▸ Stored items
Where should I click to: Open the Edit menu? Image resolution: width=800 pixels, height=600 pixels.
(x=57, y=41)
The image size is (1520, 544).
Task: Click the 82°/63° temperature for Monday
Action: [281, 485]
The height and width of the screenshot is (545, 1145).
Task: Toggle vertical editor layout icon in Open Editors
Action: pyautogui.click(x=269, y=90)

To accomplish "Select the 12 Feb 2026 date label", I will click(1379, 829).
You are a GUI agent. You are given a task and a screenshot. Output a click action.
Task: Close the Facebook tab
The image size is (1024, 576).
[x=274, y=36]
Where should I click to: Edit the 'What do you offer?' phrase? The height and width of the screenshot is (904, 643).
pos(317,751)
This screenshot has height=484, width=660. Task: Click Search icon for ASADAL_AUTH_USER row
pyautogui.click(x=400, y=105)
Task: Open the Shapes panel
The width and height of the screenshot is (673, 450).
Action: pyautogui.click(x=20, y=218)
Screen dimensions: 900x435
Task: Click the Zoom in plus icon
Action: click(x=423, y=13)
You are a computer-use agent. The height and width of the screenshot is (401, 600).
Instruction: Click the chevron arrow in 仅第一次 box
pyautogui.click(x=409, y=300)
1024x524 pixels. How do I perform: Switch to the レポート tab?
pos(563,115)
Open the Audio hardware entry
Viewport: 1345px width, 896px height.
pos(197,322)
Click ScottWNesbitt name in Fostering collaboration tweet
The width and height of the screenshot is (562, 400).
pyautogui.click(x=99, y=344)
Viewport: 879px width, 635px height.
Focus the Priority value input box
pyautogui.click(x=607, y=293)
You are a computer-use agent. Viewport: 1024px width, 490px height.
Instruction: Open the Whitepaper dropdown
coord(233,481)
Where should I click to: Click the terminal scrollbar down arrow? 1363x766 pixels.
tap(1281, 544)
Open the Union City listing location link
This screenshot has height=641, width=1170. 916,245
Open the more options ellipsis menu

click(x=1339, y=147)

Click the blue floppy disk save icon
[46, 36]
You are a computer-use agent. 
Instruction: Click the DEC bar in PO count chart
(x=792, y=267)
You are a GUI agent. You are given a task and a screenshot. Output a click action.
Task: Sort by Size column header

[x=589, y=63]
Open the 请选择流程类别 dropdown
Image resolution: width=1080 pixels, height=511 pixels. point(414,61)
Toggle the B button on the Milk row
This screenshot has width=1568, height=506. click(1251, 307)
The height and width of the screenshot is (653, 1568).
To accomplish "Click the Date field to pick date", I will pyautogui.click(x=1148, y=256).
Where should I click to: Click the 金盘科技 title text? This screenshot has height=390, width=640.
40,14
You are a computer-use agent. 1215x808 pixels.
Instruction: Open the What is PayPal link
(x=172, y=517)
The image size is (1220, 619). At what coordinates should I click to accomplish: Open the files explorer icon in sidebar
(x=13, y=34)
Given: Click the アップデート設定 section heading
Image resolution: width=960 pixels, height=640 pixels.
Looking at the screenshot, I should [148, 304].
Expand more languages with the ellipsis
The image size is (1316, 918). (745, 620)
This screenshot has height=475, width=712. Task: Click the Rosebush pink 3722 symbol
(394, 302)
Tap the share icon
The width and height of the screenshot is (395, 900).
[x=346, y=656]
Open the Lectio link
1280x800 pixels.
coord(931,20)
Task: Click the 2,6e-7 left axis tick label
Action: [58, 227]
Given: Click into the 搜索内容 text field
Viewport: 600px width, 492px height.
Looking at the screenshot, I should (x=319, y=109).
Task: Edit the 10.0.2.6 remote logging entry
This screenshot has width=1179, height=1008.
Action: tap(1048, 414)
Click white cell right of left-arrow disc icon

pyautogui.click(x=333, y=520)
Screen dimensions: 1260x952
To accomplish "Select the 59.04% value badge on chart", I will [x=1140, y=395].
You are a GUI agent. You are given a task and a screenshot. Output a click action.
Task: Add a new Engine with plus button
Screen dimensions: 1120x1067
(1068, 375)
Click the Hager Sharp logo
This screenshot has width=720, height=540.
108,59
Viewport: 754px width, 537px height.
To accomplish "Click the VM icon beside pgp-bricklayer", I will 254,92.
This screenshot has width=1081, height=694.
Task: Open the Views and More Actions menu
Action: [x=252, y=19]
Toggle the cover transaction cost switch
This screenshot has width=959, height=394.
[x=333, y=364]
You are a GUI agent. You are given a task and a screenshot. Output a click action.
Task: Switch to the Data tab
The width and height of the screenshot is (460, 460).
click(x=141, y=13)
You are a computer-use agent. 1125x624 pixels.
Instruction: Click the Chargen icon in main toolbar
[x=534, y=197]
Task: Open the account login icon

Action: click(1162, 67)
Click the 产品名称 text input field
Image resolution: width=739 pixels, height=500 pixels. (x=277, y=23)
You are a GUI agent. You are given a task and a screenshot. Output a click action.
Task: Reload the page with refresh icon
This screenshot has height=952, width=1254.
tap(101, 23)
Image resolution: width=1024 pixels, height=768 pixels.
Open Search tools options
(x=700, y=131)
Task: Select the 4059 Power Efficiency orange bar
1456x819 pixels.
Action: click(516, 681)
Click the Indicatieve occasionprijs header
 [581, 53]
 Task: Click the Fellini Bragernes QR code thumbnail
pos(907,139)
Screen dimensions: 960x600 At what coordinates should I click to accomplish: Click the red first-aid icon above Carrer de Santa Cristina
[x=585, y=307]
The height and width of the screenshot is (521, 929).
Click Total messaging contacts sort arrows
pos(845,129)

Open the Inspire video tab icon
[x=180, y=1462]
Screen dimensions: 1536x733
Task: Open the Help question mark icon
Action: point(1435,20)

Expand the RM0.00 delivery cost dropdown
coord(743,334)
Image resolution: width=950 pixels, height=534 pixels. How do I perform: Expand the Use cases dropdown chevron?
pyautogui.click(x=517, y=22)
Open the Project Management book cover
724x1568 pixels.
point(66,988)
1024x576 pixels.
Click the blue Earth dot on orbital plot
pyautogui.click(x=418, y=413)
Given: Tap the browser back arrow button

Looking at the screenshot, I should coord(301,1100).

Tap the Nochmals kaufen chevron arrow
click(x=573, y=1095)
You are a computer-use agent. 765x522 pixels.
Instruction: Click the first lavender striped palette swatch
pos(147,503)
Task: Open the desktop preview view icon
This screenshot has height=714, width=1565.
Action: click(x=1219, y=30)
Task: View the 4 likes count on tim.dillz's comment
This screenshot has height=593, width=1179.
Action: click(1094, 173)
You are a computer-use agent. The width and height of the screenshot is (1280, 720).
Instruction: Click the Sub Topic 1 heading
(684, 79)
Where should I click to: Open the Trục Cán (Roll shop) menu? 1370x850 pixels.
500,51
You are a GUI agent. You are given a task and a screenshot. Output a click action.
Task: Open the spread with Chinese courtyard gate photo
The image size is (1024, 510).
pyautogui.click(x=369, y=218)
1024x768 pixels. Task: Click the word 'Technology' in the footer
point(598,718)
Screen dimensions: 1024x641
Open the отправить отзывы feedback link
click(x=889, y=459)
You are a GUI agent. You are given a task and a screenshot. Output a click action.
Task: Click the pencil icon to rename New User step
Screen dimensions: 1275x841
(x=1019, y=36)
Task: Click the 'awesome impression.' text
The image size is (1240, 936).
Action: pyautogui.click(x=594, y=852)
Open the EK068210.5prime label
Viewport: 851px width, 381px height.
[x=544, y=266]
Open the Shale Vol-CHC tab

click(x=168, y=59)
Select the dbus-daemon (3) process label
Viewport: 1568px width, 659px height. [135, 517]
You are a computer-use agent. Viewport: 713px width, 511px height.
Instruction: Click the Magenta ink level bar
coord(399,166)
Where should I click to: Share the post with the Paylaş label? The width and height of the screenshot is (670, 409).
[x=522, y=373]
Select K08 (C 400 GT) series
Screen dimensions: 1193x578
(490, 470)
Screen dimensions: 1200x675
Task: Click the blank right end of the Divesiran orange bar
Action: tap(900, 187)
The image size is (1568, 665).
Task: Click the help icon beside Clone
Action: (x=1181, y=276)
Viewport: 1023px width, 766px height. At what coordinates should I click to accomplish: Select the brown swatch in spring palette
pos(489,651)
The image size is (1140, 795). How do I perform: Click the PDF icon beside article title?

▸ Exercise directions
Each line of the data that contains "entry" belongs in the answer.

▸ Answer for this exercise
Open the Audio hardware entry
Task: Edit the 10.0.2.6 remote logging entry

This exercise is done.